Show that for $x,y,z\in\mathbb{Z}$, if $x$ and $y$ are coprime and $z$ is nonzero, then $\exists n\in\mathbb{Z}$ such that $z$ and $y+xn$ are coprime.
Not sure where to start on this one. I understand that coprime indicates that their GCD is 1, but I am somewhat confused how to proceed.
Best Answer
$\textbf{Exercise}$ Let $(a,b)=1$ and $c>0$. Prove that there is an integer $x$ such that $(a+bx,c)=1$.
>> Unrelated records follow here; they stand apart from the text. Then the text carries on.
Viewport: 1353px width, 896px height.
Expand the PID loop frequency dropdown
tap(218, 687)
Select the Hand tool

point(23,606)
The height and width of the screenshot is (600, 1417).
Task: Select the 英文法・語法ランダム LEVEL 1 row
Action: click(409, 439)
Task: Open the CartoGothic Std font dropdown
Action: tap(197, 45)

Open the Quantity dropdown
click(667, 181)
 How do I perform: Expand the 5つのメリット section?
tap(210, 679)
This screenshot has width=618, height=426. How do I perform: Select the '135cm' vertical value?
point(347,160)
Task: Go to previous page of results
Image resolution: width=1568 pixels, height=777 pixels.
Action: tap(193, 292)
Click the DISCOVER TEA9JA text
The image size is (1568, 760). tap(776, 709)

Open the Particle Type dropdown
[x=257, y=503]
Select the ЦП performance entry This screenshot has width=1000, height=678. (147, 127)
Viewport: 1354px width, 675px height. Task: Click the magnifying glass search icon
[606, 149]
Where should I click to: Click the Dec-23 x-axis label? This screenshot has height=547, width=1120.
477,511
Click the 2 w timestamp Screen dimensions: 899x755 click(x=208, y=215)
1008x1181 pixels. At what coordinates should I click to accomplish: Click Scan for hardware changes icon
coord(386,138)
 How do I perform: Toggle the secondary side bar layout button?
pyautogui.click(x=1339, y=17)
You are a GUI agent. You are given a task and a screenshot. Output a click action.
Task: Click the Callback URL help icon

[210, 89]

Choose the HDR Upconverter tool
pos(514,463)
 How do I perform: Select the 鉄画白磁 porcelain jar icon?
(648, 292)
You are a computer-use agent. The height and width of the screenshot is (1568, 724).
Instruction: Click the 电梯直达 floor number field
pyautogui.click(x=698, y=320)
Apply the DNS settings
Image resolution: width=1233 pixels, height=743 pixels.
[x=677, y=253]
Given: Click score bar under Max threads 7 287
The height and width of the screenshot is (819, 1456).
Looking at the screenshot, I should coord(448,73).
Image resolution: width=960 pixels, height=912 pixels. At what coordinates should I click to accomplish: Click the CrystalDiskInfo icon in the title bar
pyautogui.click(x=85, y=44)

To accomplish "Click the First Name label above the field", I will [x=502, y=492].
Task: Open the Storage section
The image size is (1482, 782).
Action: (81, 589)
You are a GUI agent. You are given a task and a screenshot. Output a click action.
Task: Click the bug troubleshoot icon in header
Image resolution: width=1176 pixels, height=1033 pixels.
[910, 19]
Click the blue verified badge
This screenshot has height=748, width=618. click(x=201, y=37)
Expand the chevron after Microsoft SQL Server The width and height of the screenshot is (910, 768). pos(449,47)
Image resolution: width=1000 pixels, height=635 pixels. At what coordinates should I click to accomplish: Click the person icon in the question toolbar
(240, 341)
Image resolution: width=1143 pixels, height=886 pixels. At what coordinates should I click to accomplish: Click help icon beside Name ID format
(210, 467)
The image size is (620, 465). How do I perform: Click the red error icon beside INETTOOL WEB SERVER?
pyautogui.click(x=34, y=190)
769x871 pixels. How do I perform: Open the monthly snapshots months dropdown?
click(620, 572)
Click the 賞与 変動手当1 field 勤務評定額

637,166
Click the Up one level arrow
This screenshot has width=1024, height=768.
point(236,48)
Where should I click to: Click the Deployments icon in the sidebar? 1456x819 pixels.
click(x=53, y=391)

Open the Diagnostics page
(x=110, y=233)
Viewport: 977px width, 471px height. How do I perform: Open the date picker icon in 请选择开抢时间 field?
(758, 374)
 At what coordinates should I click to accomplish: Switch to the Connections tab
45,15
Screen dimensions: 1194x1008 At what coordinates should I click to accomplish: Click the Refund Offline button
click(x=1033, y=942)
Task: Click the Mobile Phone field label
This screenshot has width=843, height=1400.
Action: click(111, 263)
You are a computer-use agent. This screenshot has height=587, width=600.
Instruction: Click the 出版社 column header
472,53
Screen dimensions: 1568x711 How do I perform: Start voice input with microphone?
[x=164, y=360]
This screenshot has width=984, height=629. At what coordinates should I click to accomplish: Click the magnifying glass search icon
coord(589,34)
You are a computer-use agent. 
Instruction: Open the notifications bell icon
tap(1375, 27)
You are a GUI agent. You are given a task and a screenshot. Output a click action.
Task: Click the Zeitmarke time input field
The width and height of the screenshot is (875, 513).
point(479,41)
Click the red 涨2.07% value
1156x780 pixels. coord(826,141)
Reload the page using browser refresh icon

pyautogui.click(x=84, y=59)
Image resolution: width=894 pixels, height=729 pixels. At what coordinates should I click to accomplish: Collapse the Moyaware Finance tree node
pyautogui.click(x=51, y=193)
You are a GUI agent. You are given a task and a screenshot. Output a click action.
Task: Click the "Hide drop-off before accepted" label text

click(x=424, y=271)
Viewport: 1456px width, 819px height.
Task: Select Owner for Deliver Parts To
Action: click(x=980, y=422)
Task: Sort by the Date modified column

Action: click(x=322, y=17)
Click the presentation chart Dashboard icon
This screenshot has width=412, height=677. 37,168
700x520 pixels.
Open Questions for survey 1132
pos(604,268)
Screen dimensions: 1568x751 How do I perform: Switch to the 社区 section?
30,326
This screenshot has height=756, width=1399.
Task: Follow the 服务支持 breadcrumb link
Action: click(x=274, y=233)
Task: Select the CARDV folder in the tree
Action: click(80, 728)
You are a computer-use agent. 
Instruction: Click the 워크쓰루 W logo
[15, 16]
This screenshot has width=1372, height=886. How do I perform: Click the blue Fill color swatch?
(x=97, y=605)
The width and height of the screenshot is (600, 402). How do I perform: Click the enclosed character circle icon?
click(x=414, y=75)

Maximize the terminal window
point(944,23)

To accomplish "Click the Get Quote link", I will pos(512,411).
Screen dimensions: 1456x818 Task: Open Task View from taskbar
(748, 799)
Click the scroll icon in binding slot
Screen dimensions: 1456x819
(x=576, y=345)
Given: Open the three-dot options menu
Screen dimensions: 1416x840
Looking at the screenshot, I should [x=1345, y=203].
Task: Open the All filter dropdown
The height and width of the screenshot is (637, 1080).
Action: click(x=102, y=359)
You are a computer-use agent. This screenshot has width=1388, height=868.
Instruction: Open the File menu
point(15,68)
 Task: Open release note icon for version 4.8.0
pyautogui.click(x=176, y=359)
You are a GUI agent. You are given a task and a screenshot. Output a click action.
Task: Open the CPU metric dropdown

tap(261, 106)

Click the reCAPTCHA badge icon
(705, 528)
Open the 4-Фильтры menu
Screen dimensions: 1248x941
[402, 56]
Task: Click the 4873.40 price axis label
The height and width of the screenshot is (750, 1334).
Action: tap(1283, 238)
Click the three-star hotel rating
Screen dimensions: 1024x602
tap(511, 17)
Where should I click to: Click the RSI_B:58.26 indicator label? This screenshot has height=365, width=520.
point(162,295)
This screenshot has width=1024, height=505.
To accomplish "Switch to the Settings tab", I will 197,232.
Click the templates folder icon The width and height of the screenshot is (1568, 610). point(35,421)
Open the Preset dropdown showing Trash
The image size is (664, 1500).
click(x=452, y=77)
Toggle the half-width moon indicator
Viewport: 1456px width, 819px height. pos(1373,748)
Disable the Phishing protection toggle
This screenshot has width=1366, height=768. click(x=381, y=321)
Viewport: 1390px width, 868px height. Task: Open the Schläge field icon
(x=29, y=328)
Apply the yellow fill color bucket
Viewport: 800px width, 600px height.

$\textbf{Solution.}$ Let $p_{1},p_{2},\cdots,p_{m}$ be the primes which appear in the prime factorization of $b$. Then since $(a,b)=1$, we have $(a,p_{i})=1$ for all $i$. If the prime factorization of $c$ contains only primes from the set $\{p_{1},p_{2},\ldots,p_{m}\}$, then our required integer $x=0$ since $(a,p_i)=1$ for each $i$ implies $(a,c)=1$. Now suppose that $c$ contains extra primes $q_{1},q_{2},\ldots,q_{n}$. That is $c$ is of the form $$c=\prod p_{i}q_j \quad \text{or} \quad c =\prod_{i=1}^{n} q_{i}$$ then we want to find a integer $x$ such that $(a+bx,p_i)=1$ for all $i$ and $(a+bx,q_j)=1$ for all $j$. It is clear that $(a+bx,p_i)=(a,p_i)=1$. So basically we want to find an integer $x$ such that $(a+bx,q_j)=1$ for all $j$. We know that $(q_{j}+1,q_j)=1$ always so we need $x$ such that $bx+a=q_{j}+1\equiv 1\pmod{q_j}$ for all $j$, that is $bx\equiv 1-a\pmod{q_j}$ for all $j$. Since $(b,q_j)=1$ for all $j$, therefore $b$ has an inverse and so $x=(1-a)b^{-1}\pmod{q_j}$. Now the system of congruences \begin{align*} x &\equiv (1-a)b^{-1}\pmod{q_1}\\ x &\equiv (1-a)b^{-1}\pmod{q_2}\\ & \cdot\\ & \cdot\\ x&\equiv (1-a)b^{-1}\pmod{q_j} \end{align*} has a solution by Chinese Remainder Theorem and that solution is our required $x$.
$\textbf{Remark.}$ If we assume Dirichlet's Theorem then this problem can be solved as follows: Since $(a,b)=1$, The set $\{a+bx \ : x \in \mathbb{Z}\}$ contains infinitely many primes. Since $c$ is fixed so its finite so has only finitely many prime factors. Let $P$ be the largest prime factor of $c$. Now choose $x$ large enough so that $a+bx$ is a prime which is greater than $P$. Then for that $x$, $(a+bx,c)=1$.